15 DICEMBRE 2024 – Era atteso per le 13,11 alla Stazione di Sulmona-Santa Rufina. A quell’ora a Santa Rufina si sentivano solo lontani rumori, rombi di aerei molto alti, che a percepirli bisognava tendere molto l’orecchio e trattenere il respiro. Eppure “Il Centro” di oggi, e con esso l’orario ufficiale delle Ferrovie, davano per scontato che il treno regionale veloce 4197 sarebbe partito da Pescara alle ore 12,17, per stare a Sulmona Santa Rufina alle 13,11  e all’Aquila alle 14,02. Fino alle 13,35 non è passata neppure una littorina. A un certo punto s’è visto, lontano, un convoglio. Ma ha tirato dritto (nella foto in basso) per la stazione centrale, dove s’è fermato ed è rimasto a lungo. Forse andrà meglio questa sera, quando dall’Aquila dovrebbe partire alle 19,27 e a Sulmona Santa Rufina dovrebbe stare alle 20,14. Ma è tutto molto incerto, nell’Italia dei treni affidati a Matteo Salvini, che pare non abbia mai lavorato in vita sua e soprattutto non ha mai dovuto rispondere a nessuno delle inefficienze sue e dei Ministeri che ha rappresentato. Poi, con le magliette che cambiava ogni giorno secondo i posti nei quali si trovava…
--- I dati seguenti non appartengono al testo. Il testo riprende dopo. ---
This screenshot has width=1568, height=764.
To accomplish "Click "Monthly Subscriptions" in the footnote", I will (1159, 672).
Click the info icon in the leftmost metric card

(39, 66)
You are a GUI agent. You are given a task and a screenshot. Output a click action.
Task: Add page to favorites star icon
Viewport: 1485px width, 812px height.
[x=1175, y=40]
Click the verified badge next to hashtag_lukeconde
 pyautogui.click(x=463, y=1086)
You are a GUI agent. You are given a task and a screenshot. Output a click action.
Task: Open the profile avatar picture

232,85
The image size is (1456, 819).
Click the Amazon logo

Si annunciano in tanti all’inaugurazione ufficiale, domani: forse alle 13,11, ma si potrebbe aspettare per un bel po’, visto che la cosiddetta Destra attuale non ha ripreso neanche la puntualità dei treni rispetto a… quando c’era lui.

Non si può neanche dire, comunque, per riprendere Shakespeare, “Molto rumore per nulla”: il silenzio e solo il silenzio dominava incontrastato su tutta l’area. Si sentiva solo, poeticamente, la “gallina tornata in su la via” che ripeteva il suo verso. Veniva da un pollaio che ha impedito al sentiero di campagna di allargarsi in prossimità di una curva, così che lo spazio che cent’anni fa bastava per i carretti trainati dal somaro dovrà bastare anche a chi volesse prendere il “treno veloce” per L’Aquila o il “treno veloce” per Pescara. Vale a dire che neanche un pullmino può passare per collegare la stazioncina, più simile ad un casello di montagna o alla fermata di “Vallelarca” vicino a Pettorano.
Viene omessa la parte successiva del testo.